● **TASK STATEMENT**
Can you reproduce the part that opens with the line containing "Screen dimensions: 820x582" and closes with the line containing "will pyautogui.click(x=287, y=110).", swapping "scissors marker" for "scissors icon" and leaving everything else unchanged?

(Dataset records)
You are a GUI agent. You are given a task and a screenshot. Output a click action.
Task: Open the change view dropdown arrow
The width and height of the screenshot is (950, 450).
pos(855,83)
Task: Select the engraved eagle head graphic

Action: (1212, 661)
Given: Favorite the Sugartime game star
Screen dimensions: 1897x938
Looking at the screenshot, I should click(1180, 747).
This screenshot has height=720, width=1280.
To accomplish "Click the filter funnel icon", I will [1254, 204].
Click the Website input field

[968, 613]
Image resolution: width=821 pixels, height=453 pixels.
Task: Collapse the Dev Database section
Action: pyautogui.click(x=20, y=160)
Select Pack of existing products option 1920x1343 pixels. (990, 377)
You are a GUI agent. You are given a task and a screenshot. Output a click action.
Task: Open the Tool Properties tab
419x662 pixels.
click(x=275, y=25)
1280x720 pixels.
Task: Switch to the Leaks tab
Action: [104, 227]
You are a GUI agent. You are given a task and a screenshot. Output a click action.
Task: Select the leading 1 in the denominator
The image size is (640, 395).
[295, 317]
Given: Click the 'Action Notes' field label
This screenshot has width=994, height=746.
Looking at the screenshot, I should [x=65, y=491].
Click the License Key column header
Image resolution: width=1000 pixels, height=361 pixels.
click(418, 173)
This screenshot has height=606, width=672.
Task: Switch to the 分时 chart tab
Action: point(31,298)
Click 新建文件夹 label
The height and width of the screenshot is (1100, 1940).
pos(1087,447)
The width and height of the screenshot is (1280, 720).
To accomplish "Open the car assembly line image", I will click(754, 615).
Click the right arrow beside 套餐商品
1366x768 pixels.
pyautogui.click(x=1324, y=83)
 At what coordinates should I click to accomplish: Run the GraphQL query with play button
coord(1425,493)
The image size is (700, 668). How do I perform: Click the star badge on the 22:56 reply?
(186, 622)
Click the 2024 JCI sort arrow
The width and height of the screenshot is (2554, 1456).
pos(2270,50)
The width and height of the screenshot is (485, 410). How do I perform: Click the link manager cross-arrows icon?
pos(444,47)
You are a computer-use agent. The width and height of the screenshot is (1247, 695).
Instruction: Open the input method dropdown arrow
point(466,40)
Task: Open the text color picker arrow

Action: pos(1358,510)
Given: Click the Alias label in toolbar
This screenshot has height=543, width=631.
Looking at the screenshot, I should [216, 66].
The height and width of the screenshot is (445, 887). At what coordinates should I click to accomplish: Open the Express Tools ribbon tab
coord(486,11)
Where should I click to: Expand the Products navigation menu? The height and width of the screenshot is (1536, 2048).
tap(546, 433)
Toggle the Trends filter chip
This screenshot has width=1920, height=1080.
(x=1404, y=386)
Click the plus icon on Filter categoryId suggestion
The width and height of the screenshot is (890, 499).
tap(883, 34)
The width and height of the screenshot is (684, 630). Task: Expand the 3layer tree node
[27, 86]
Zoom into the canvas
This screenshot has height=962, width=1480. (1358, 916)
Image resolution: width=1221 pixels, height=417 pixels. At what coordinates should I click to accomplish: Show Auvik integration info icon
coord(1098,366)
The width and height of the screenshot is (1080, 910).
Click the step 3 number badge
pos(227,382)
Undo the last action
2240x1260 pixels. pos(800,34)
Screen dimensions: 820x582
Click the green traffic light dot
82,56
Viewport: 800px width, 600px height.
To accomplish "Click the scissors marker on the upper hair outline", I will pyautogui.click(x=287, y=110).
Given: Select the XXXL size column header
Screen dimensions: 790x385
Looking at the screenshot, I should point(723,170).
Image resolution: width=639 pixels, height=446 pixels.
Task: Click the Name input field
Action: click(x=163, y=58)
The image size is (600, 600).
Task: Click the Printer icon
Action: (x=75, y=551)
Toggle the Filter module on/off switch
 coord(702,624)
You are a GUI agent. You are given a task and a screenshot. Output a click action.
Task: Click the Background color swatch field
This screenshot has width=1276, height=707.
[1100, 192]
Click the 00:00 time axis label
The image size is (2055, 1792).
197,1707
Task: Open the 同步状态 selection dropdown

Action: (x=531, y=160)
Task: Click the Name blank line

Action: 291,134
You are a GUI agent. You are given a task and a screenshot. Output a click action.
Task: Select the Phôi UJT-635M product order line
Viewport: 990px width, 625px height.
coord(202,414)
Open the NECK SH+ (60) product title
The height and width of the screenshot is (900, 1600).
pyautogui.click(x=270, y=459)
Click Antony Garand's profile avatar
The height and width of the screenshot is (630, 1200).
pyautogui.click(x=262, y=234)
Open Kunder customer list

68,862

● **THE SOLUTION**
Screen dimensions: 820x582
Click the green traffic light dot
82,56
Viewport: 800px width, 600px height.
To accomplish "Click the scissors icon on the upper hair outline", I will pyautogui.click(x=287, y=110).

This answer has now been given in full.